The beauty of many old churches (particularly cathedrals, basilicas, etc.) is in their architecture as well as in their religious art, whether it is the many large frescoes or the exquisite stained glass windows that adorn them. The late (1885-1973) Italian-Canadian artist and stained glass master Guido Nincheri has enjoyed a recent resurgence of interest, thanks to his grandson Roger Bocchini Nincheri who has been tirelessly photographing and cataloging his grandfather’s hundreds of existing works. (See the 2011 article “Saving Works of God” in the National Post for more on this)Now, Montreal’s Véhicule Press has released Mélanie Grondin’s The Art and Passion of Guido Nincheri which will serve to promote Mr. Nincheri to an even wider audience; particularly those not fortunate enough to live near any of his many existing works (which are in all the Canadian provinces except Manitoba and can be found in six eastern states in the U.S.) Ms. Grondin has included a complete list of these works in the back of the book as a guide for those who wish to view them for themselves. Here in New Brunswick, we are favoured with an abundance of his decorations, murals and stained glass work from Edmunston to Black’s Harbour. Right here in Miramichi, both St. Mary’s Roman Catholic Church in Newcastle (4 stained glass windows) and St. Michael’s Basilica in Chatham (2 stained glass windows) boast his beautiful productions.

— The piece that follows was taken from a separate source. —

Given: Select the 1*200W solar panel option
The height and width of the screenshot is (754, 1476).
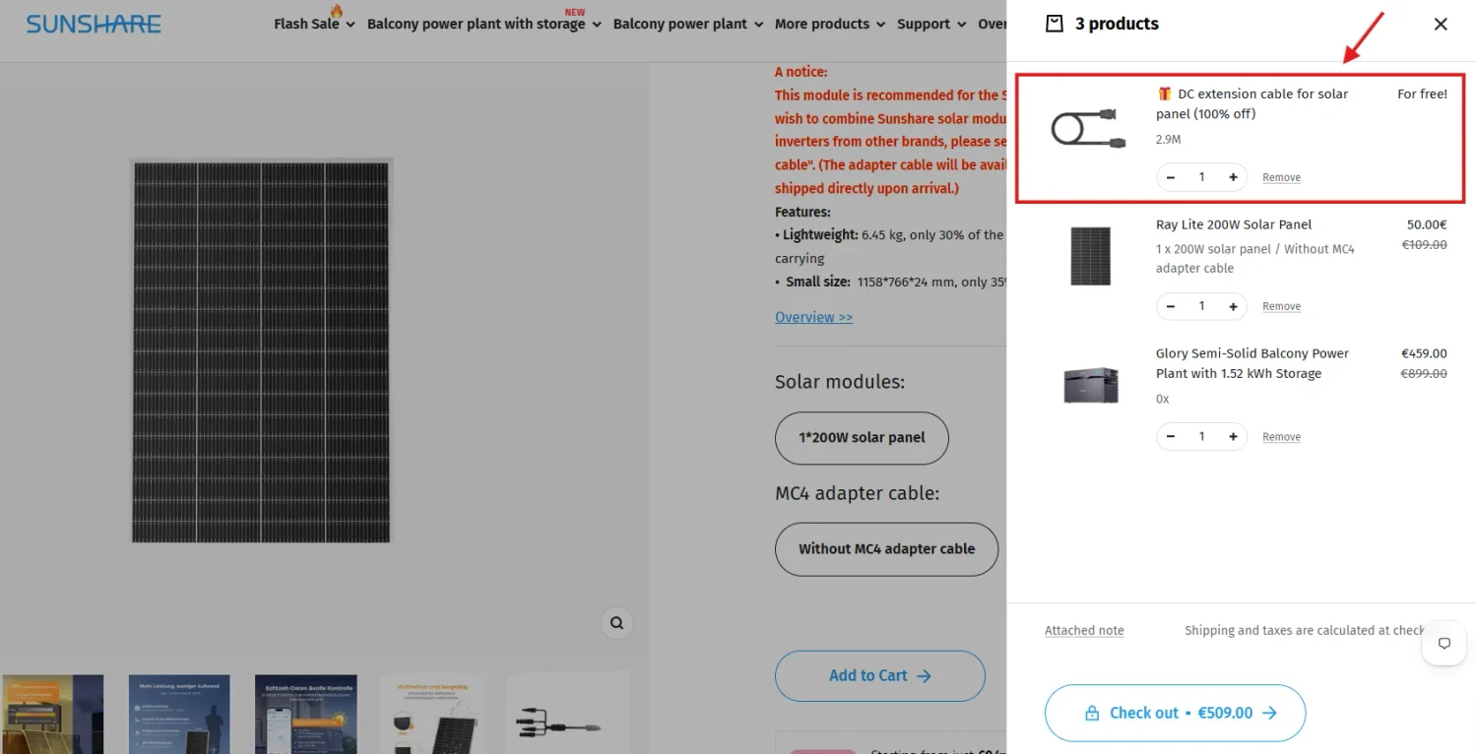Looking at the screenshot, I should (x=862, y=438).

Here is a sample of those in St. Mary’s Roman Catholic Church:
Ms. Grondin’s book is exceptional not only because it is the first full-length book dealing with the man and his works, but it excels at explaining the various styles and media Mr. Nincheri worked with which was very helpful for this reader to understand. An examination of his life, both in Italy, but primarily in Canada and the U.S. helps us to understand this “being that was warm, devoted, calm and respectful.”
However, life did not always treat him kindly. Despite living to the age of 87, he was never in good health, and spending time painting frescoes and murals in cold, drafty cathedrals (sometimes while laying on his painful spine) took its toll. During the Second World War, he was even unjustly incarcerated (for being a fascist) in an internment camp in Petawawa Ontario for he once, against his wishes, asked include an image of Mussolini in one of his frescoes in the Madonna della Difesa church in Montreal (which is a National Historic Site).
Ms. Grondin’s interest in Nincheri began when she became friends with the artist’s great-granddaughter Tracy Bocchini Nincheri, daughter of the aforementioned Roger Bocchini Nincheri. She was “hooked” when she visited his studio and saw a completed stained glass work up close, rather than mounted on a distant wall:
“Although I can’t truthfully say that I was filled with religious devotion, I did get a sense of how beautiful religious images can arouse piety. Certainly, something in me did stir: admiration and a sense of peace brought about by looking at a beautiful, balanced, perfect artistic creation – a sense that there is much that is right in the world in the face of such a magnificent work of art. I was hooked! I new I had to learn more about Guido Nincheri and his art.”
Ms. Grondin’s book is beautifully composed and packaged by Véhicule Press from the gatefold cover to the two full-colour inserts and many black and white photographs of the man, his studio, his employees and his family. Printed on quality paper stock and using highly legible Minion and Perpetua typesets, The Art and Passion of Guido Nincheri has found a permanent home on my bookshelf, alongside other books pertaining to art. I rated it 5 stars at Goodreads, and I am putting it on my 2018 long list for a “Very Best!” Book Award in the Non-Fiction category.